Immigration Reform Brief

History of DACA (and Conservative/Constitutional Critique)

Current U.S. law, written and passed by Congress and signed by the President, makes it unlawful for foreign nationals to enter or stay in the country without authorization. Despite this clear provision of law, an estimated 11 million people live in the United States without authorization.

In 2012, then-President Obama—under tremendous political pressure from his base—issued a memo through the Department of Homeland Security (DHS) titled “Deferred Action for Childhood Arrivals” (DACA). DACA sought to grant temporary legal status to individuals who 1) were less than 31 years old, 2) came to the United States before their 16th birthday, and 3) were living in the country since June 15, 2007. Though roughly 1.7 million illegal immigrants were eligible for the program, only about 800,000 applied for and received deferred status. Recipients would be required to work or go to school, but could ultimately defer their deportation for two years. They could renew their status.

Conservative legal groups challenged these actions in court as an unconstitutional overreach of executive power. Several states sued the federal government, and appeals courts ultimately ruled in favor of states to enjoin (or prohibit) an extension of DACA. Since the issuance of the DACA memo, and during debate over a larger amnesty, the number of people unlawfully crossing the U.S. border has increased significantly.

• _TASK INSTRUCTIONS_:
A. Answer these questions using the DACA brief:
(i) About how many people live in the United States without authorization?
(ii) Through which federal department was the 2012 DACA memo issued?
(iii) What did appeals courts ultimately rule regarding DACA?
B. Turn the paragraph of the DACA brief beginning "In 2012, then-President Obama" into a bulleted list that keeps its main facts.
C. Translate this sentence from the DACA brief into Spanish: "Recipients would be required to work or go to school, but could ultimately defer their deportation for two years."

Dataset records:
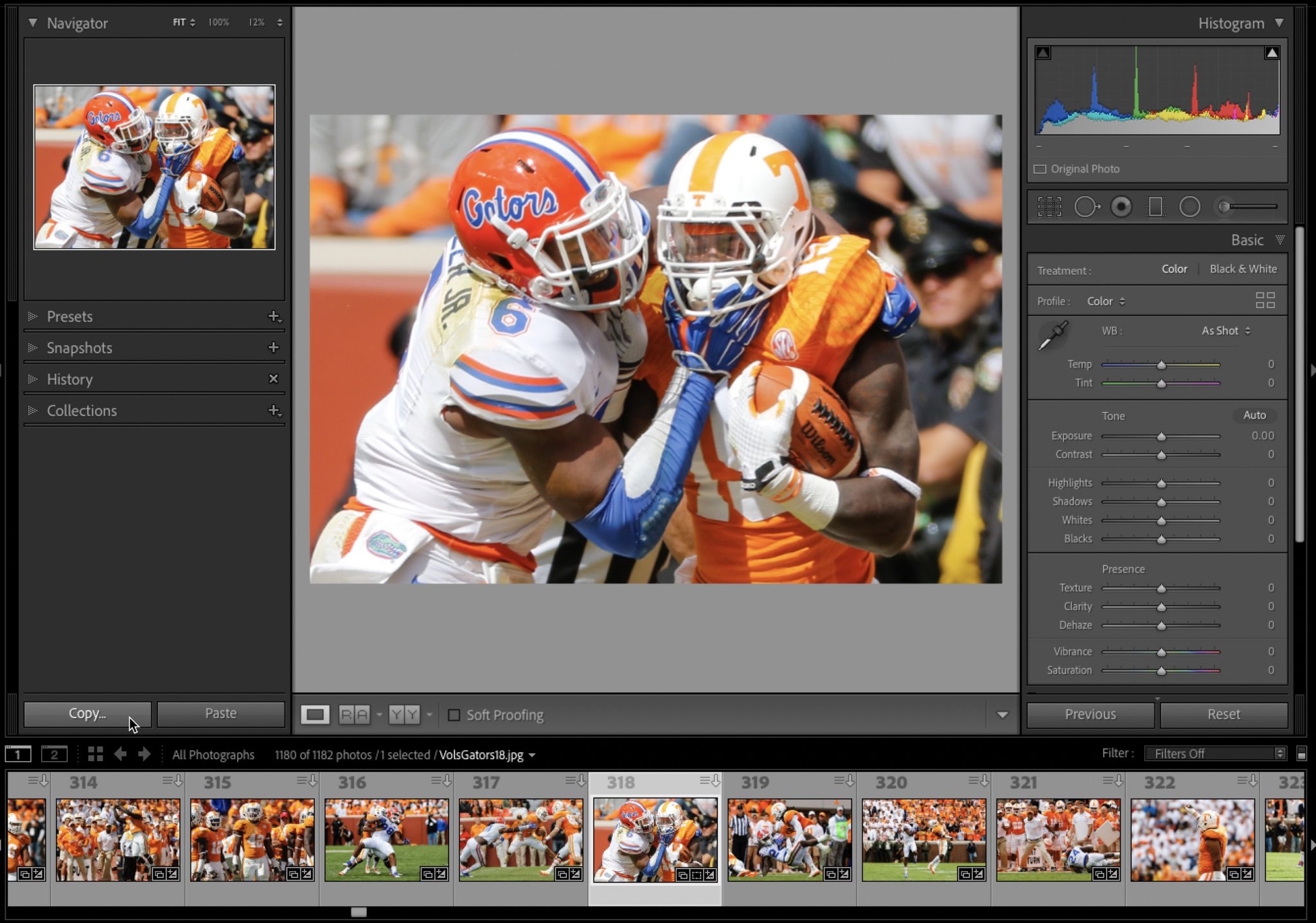This screenshot has width=1316, height=923.
Task: Select the Graduated Filter tool
Action: 1155,206
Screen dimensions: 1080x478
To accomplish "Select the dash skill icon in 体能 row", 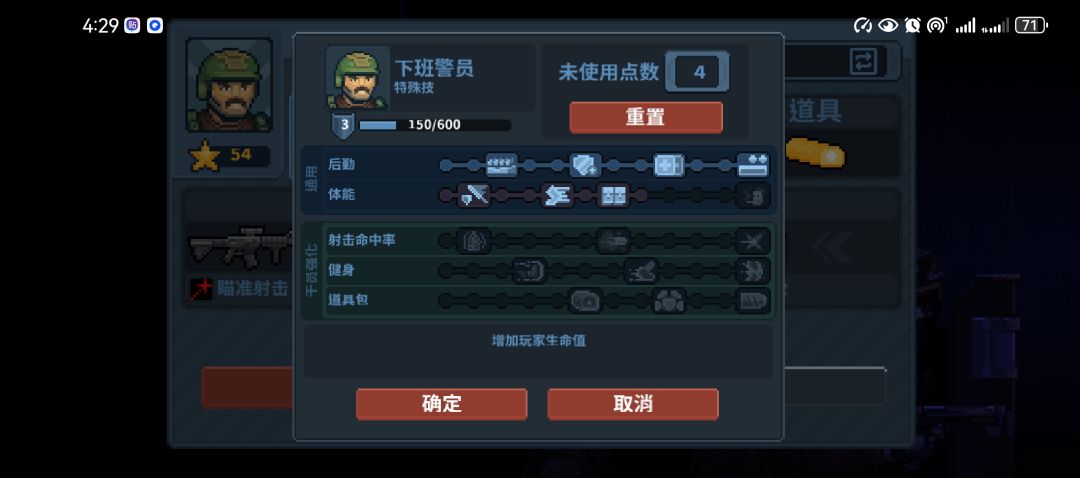I will point(557,196).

• _PER-TASK ANSWERS_:
A.
(i) About 11 million.
(ii) The Department of Homeland Security (DHS).
(iii) They ruled in favor of the states to enjoin, or prohibit, an extension of DACA.

B.
- In 2012, President Obama had the Department of Homeland Security issue a memo titled "Deferred Action for Childhood Arrivals" (DACA).
- DACA sought to grant temporary legal status to individuals who:
  - were under 31 years old,
  - came to the United States before their 16th birthday, and
  - had been living in the country since June 15, 2007.
- About 1.7 million illegal immigrants were eligible, but only about 800,000 applied for and received deferred status.
- Recipients had to work or go to school.
- Their deportation could be deferred for two years, and their status could be renewed.

C. Los beneficiarios estarían obligados a trabajar o a estudiar, pero en última instancia podrían aplazar su deportación por dos años.